### GOAL
Pull out every line of the listing below that contains the string "Select", matching case exactly.

### LISTED RECORDS
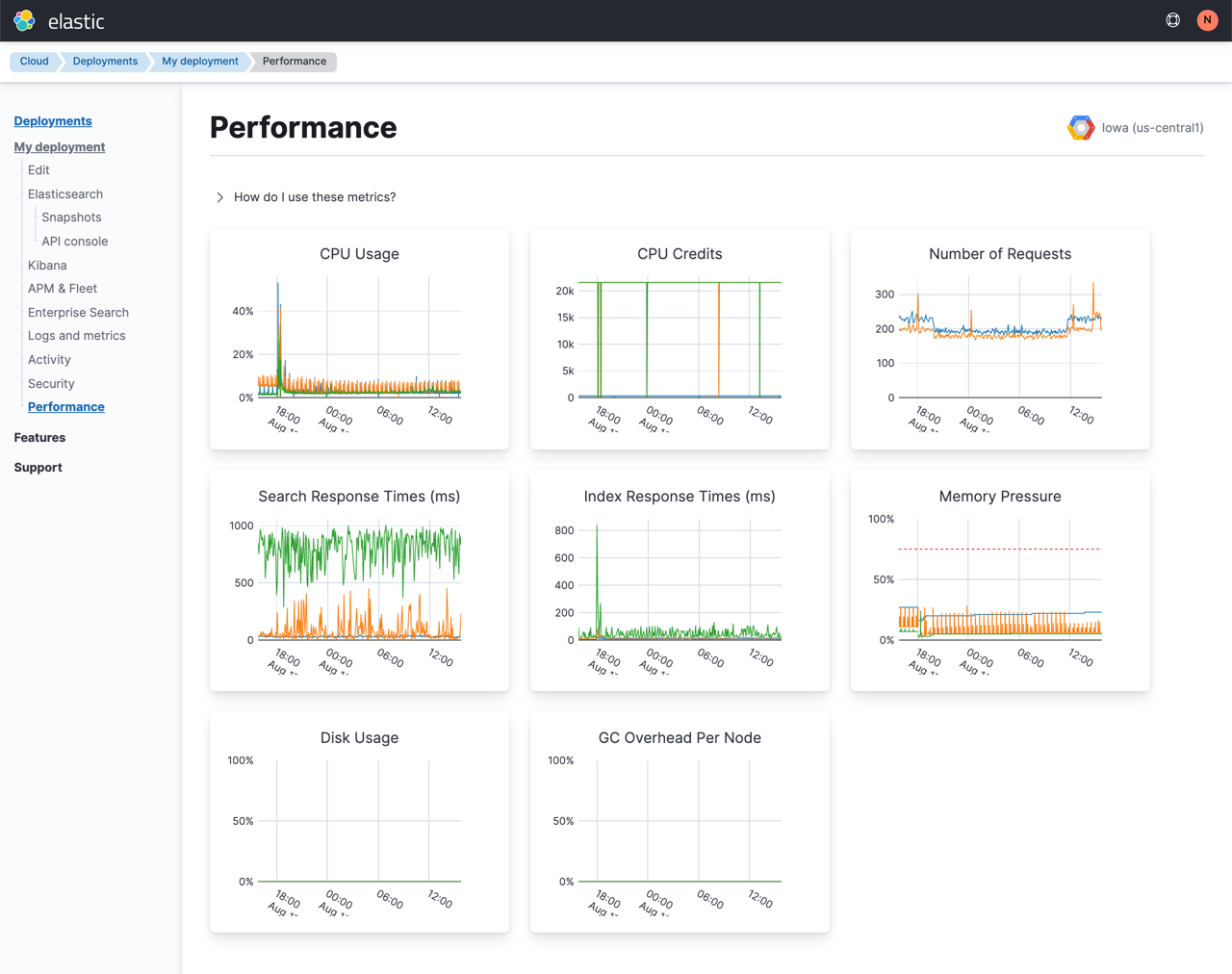The image size is (1232, 974).
Task: Select My deployment breadcrumb
Action: (199, 62)
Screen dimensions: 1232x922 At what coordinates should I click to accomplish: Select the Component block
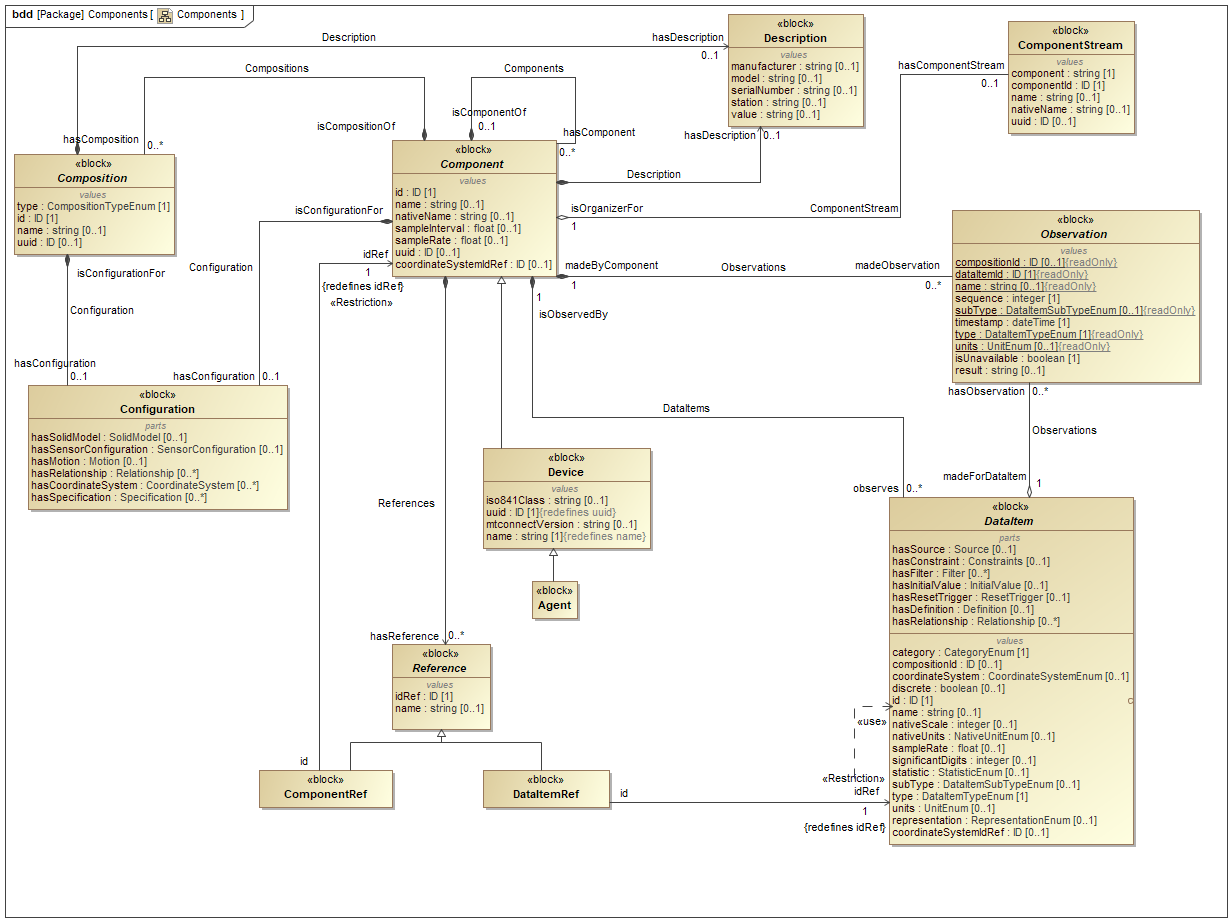point(472,163)
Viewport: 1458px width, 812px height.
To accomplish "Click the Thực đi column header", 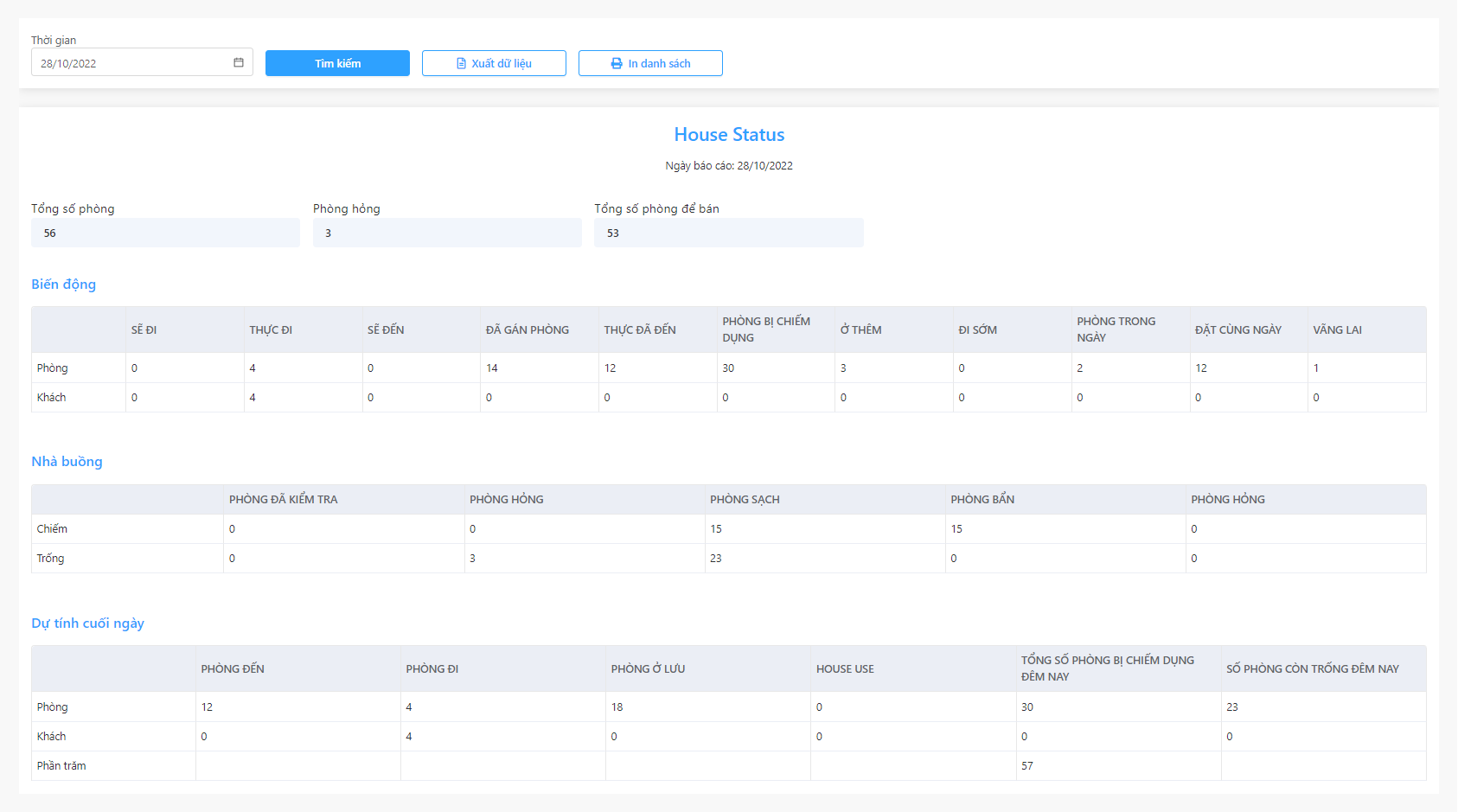I will pyautogui.click(x=271, y=329).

### EXERCISE RESPONSE
Task: Select My deployment breadcrumb
Screen dimensions: 1232x922 At what coordinates should I click to accomplish: Select the Component block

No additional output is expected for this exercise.